Sanna Elkadiri, the nursing home assistant who kicked off the Dutch vaccination campaign was the first to get her second jab, three weeks after the initial dose on January 6.
The Netherlands continues to sit close to the bottom of lists showing how the vaccination strategies are progressing across Europe and criticism of the reliance on rigid and complex systems is mounting.
Home nursing association chief Hans Buijing told the Volkskrant that the situation in nursing homes, for example, is ‘Kafka-esque’, with residents vaccinated according to the category they fell into, not the need to ensure an entire home had been covered at the same time.
This means that one resident may be given the Pfizer vaccination by a nurse from the home itself, but another may get a Moderna vaccine via their family doctor, he said.

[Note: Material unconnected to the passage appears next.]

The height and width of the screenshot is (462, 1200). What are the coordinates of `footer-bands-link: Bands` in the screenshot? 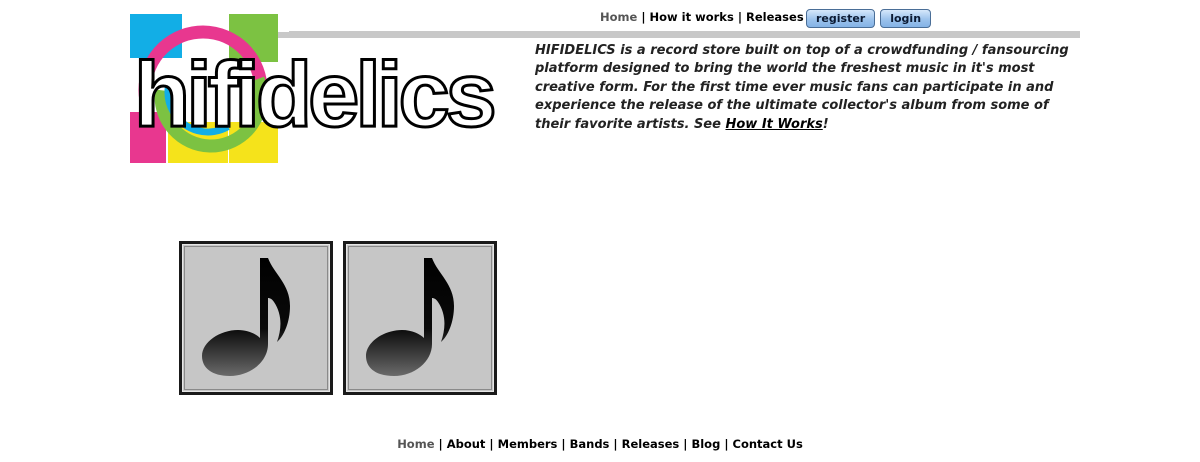 It's located at (590, 444).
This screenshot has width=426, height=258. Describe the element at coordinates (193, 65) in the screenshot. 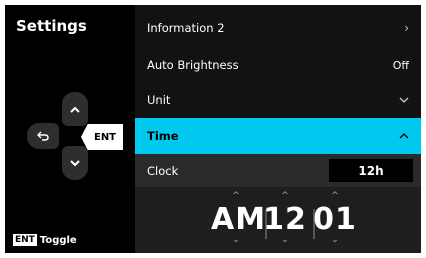

I see `menu-item-label: Auto Brightness` at that location.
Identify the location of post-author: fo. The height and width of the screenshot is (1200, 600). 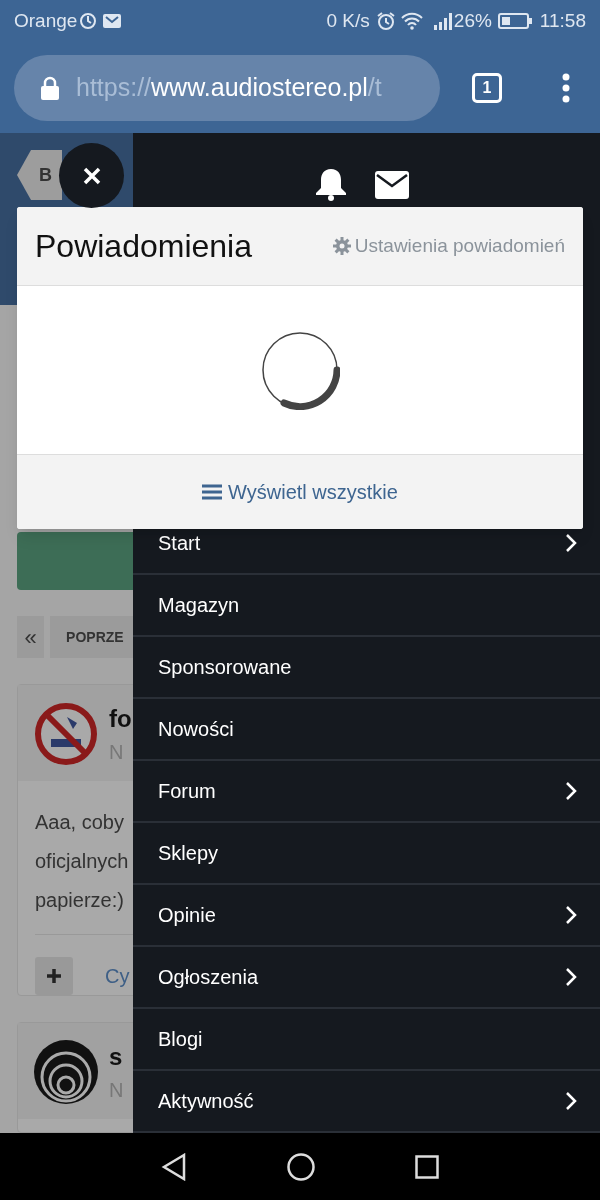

Outside nursing homes, the 25 regional vaccination centres are giving no more than 10,000 people a day a vaccination – but that is supposed to triple by February. Some have called for army medics to be drafted in to help out.
‘But the army won’t be able to do a thing if we don’t have the vaccines in the first place,’ Andre Rouvoet, chairman of the regional health board association GGD-GHOR said.
By the end of January, the Netherlands will have had no more than 757,000 doses of vaccine, mainly from Pfizer, and a further 900,000 from Pfizer and Moderna are due in February. The Netherlands’ strategy has been based on the AstraZeneca vaccine, which has now been hit by supply problems and has not yet been approved by the European Medicines Agency.
In an effort to speed up the process, the government has agreed that the wait between doses can be stretched and that officials do not have to keep a second dose for everyone in reserve.
However, the bottom line, experts say, is to ensure more vaccines are produced.
A forecast by the data analytics company Airfinity and published by the Guardian suggests the UK will have achieved herd immunity by vaccinating 75% of the population by 14 July, closely followed by the US on 9 August.
The EU, Airfinity says, will have to wait until 21 October. The research is based on vaccine supply deals and known delays to date.